The findings, reported by The Washington Post, don’t have the official numbers released by the US Census Bureau but if their estimates are right, it would mean Black people were undercounted at a rate three time higher than in 2010, the impact of which would be far-reaching and felt in the next decade.
Data scientists ran a simulation comparing the estimates–– not the official numbers ––the Bureau released to assess the accuracy of the 2020 Census. They found that, compared to 2010, Black children may have been undercounted at a rate 10 times higher.
“This might be our greatest undercount since 1960, or 1950,” Marc Morial, president and CEO of the National Urban League, told The Post. Last year, Morial sued the US Census Bureau in order to stop them from closing the count early.
Given the challenges 2020 presented with the COVID-19 pandemic, natural disasters and the Trump administration’s attempt to add a citizenship question to the survey, experts were worried about the numbers and potential undercounts.
“It was a perfect storm for an undercount on multiple levels,” Rep. Brenda Lawrence of Michigan told The Post. She said many people of color and people in low income neighborhoods are already reluctant to answer the survey so the challenges just made things worse.
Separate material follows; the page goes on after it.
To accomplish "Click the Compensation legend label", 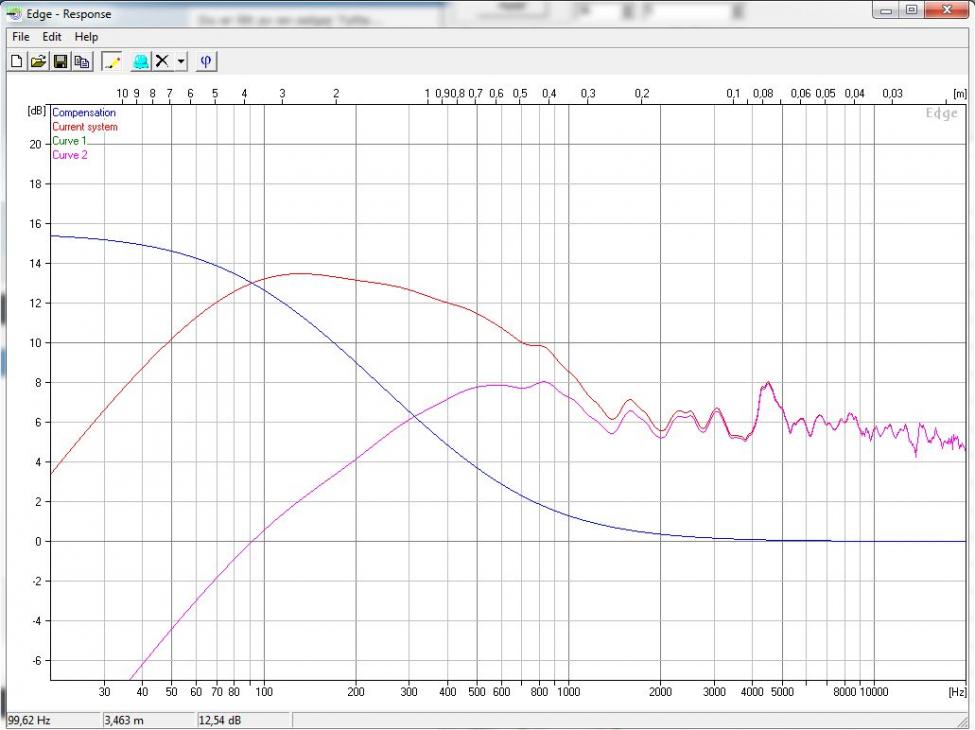I will pos(84,113).
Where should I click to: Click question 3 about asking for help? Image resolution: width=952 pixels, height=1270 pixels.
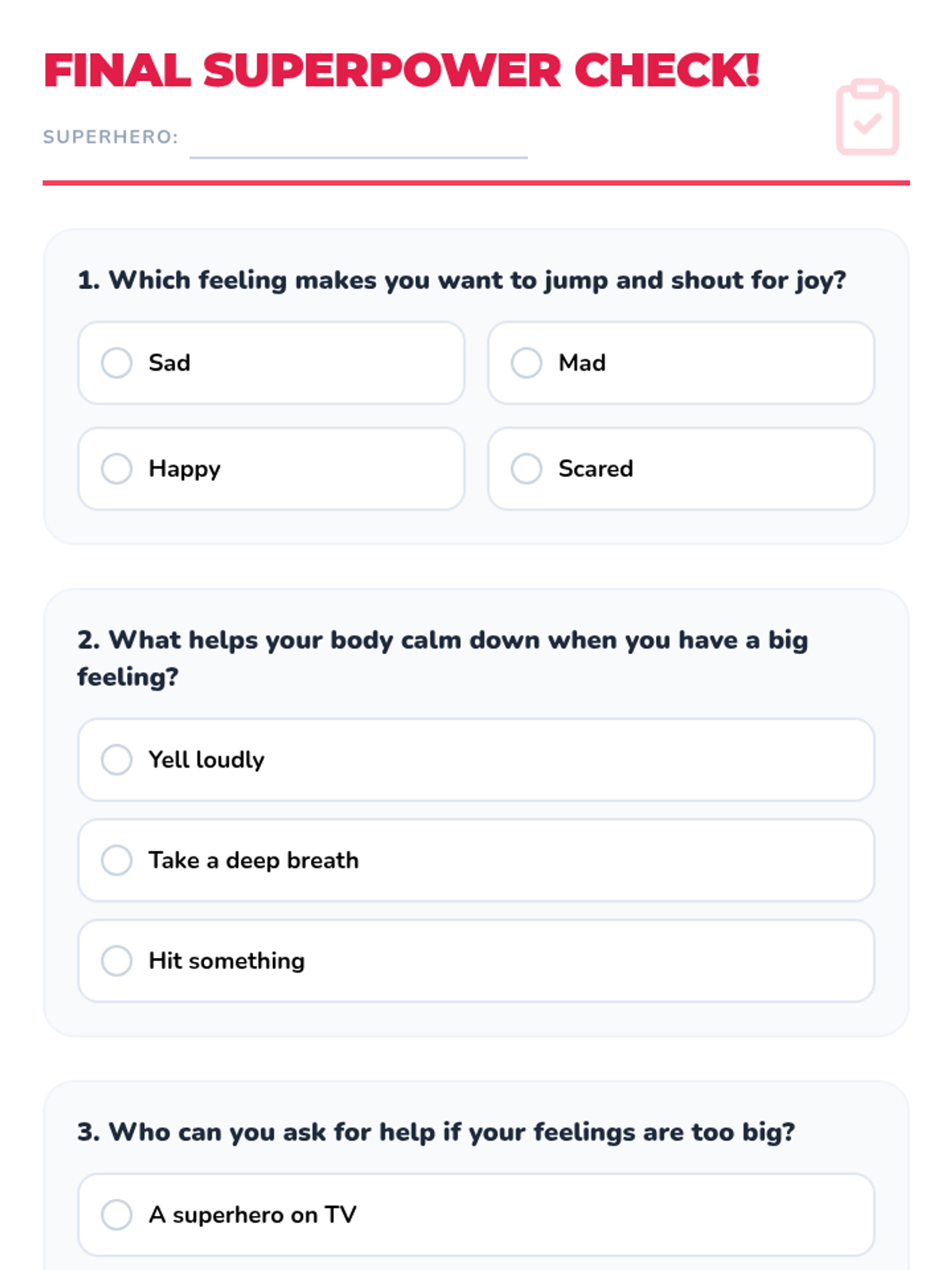pyautogui.click(x=436, y=1132)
“I’m hopeful that the official numbers are not as low as the ones the analysts are putting out, but the numbers we’ve seen from these analysts are disturbing.”
Why Does it Matter?
There are programs funded by the federal government that are based on the size of the population.
Those programs include SNAP, Medicaid and Medicare, Section 8 housing vouchers, Head Start, and even highway planning and construction.
Without an accurate head count, fair –– and accurate –– representation in government could be on the line, too as state and federal funding, resources for communities, is sometimes based off how many people live in a particular area.